*Requirement*. Below are entries. Copy exactly the lines running from the line that holds "You are a computer-use agent. The image" to the line that holds "Given: Click the Refresh icon in toolbar", with both ends included.

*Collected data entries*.
== Segment start ==
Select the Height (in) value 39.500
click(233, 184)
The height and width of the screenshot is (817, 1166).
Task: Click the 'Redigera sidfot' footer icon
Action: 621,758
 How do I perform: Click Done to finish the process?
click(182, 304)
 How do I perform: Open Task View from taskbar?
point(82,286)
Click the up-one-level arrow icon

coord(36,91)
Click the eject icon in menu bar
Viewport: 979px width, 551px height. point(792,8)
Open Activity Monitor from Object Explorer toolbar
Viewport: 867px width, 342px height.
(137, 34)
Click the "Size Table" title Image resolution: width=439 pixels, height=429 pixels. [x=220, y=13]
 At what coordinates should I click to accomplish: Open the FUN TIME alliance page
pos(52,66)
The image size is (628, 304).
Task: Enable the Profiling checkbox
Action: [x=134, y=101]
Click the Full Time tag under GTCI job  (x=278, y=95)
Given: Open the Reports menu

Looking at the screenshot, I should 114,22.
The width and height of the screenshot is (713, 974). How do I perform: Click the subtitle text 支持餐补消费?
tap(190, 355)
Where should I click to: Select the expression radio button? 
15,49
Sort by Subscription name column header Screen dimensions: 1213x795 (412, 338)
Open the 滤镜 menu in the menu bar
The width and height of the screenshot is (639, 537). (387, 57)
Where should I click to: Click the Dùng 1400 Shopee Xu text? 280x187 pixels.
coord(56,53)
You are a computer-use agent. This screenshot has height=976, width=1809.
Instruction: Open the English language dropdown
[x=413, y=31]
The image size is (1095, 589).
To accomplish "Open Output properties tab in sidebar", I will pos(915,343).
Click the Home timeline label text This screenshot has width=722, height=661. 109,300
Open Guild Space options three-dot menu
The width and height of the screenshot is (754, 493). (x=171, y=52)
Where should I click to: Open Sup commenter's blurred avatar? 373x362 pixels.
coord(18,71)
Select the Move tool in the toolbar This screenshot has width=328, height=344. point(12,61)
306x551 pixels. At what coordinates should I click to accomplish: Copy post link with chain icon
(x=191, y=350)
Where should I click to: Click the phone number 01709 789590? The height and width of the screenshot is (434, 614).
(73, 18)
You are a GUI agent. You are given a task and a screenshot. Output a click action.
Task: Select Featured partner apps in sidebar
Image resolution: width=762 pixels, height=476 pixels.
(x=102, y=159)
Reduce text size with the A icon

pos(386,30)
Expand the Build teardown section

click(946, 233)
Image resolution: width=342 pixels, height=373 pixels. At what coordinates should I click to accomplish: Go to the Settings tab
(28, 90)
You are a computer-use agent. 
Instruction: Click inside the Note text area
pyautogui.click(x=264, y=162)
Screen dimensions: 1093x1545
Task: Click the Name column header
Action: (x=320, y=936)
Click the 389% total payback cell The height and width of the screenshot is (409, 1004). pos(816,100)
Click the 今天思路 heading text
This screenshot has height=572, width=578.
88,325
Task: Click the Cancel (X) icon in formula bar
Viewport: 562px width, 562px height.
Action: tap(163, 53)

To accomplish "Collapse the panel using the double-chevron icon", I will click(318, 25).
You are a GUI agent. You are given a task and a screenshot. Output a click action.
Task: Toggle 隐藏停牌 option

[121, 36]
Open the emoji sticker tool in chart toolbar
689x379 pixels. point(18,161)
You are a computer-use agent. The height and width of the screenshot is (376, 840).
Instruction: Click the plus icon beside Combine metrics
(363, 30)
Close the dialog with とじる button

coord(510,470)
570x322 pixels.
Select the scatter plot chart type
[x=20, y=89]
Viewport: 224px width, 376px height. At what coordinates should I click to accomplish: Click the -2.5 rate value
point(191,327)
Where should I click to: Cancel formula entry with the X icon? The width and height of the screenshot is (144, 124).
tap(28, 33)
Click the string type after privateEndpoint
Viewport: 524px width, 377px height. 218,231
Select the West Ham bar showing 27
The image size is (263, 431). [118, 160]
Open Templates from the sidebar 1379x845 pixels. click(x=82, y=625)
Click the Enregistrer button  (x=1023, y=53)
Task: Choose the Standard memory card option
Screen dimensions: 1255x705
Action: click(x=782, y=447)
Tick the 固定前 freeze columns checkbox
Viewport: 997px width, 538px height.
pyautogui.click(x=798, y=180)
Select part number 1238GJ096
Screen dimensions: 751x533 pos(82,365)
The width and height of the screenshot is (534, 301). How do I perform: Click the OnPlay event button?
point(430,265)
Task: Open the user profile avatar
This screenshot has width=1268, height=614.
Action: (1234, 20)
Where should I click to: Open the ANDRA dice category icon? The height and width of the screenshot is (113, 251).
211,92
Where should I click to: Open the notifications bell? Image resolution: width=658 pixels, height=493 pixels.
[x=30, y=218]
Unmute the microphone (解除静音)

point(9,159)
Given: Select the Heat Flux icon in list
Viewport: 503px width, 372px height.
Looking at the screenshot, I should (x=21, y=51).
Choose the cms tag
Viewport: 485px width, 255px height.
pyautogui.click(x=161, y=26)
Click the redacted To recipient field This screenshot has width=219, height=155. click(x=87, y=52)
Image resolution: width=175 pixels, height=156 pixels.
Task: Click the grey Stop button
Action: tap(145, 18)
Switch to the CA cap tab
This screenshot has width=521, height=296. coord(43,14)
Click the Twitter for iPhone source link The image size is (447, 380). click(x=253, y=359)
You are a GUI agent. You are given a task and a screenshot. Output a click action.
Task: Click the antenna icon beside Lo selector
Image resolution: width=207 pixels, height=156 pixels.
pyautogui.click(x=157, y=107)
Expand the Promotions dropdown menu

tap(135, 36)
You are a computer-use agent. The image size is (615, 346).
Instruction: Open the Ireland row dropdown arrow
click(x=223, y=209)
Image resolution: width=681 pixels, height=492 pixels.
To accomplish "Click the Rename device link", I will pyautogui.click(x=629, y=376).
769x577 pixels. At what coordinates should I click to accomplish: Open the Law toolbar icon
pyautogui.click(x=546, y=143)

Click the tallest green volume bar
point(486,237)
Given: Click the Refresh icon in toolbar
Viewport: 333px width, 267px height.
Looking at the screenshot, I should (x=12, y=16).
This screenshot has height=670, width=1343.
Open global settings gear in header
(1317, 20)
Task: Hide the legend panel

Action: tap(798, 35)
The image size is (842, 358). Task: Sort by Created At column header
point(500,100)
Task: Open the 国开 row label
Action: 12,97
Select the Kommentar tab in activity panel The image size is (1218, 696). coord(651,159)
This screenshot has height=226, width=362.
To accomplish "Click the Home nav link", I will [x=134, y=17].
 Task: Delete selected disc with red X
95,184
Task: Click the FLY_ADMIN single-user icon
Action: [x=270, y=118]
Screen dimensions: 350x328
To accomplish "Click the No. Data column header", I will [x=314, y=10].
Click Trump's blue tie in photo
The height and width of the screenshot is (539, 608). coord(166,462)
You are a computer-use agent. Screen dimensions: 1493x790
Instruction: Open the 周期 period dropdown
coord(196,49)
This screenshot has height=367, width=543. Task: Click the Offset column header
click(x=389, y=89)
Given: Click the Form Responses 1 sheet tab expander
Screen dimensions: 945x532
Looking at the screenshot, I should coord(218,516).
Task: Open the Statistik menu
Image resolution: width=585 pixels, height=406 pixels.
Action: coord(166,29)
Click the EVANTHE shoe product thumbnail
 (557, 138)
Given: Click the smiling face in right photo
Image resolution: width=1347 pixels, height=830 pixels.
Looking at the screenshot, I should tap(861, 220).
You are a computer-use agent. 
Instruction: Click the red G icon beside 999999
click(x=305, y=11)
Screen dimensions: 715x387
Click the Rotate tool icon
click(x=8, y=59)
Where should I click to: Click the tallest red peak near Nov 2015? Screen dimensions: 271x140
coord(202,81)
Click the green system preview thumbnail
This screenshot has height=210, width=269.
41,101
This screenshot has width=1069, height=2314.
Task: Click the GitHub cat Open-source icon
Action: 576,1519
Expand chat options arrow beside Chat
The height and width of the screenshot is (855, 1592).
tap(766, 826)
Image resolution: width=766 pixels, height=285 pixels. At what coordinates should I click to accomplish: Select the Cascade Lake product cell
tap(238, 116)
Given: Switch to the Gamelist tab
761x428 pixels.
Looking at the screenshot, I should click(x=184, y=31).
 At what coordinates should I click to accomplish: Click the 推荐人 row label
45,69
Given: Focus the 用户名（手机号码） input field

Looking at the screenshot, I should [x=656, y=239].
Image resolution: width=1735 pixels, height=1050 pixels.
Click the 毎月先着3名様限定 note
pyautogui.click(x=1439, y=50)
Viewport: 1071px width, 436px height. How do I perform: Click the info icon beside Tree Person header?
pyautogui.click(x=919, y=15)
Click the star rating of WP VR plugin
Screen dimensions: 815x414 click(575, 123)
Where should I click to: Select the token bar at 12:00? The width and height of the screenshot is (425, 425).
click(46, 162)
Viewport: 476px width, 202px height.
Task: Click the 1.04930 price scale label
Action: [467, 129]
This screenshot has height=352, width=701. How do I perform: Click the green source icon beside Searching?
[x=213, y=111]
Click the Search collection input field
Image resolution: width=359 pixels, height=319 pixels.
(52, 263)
== Segment end ==
*Result*.
You are a computer-use agent. The image size is (615, 346).
Instruction: Open the Ireland row dropdown arrow
click(x=223, y=209)
Image resolution: width=681 pixels, height=492 pixels.
To accomplish "Click the Rename device link", I will pyautogui.click(x=629, y=376).
769x577 pixels. At what coordinates should I click to accomplish: Open the Law toolbar icon
pyautogui.click(x=546, y=143)

Click the tallest green volume bar
point(486,237)
Given: Click the Refresh icon in toolbar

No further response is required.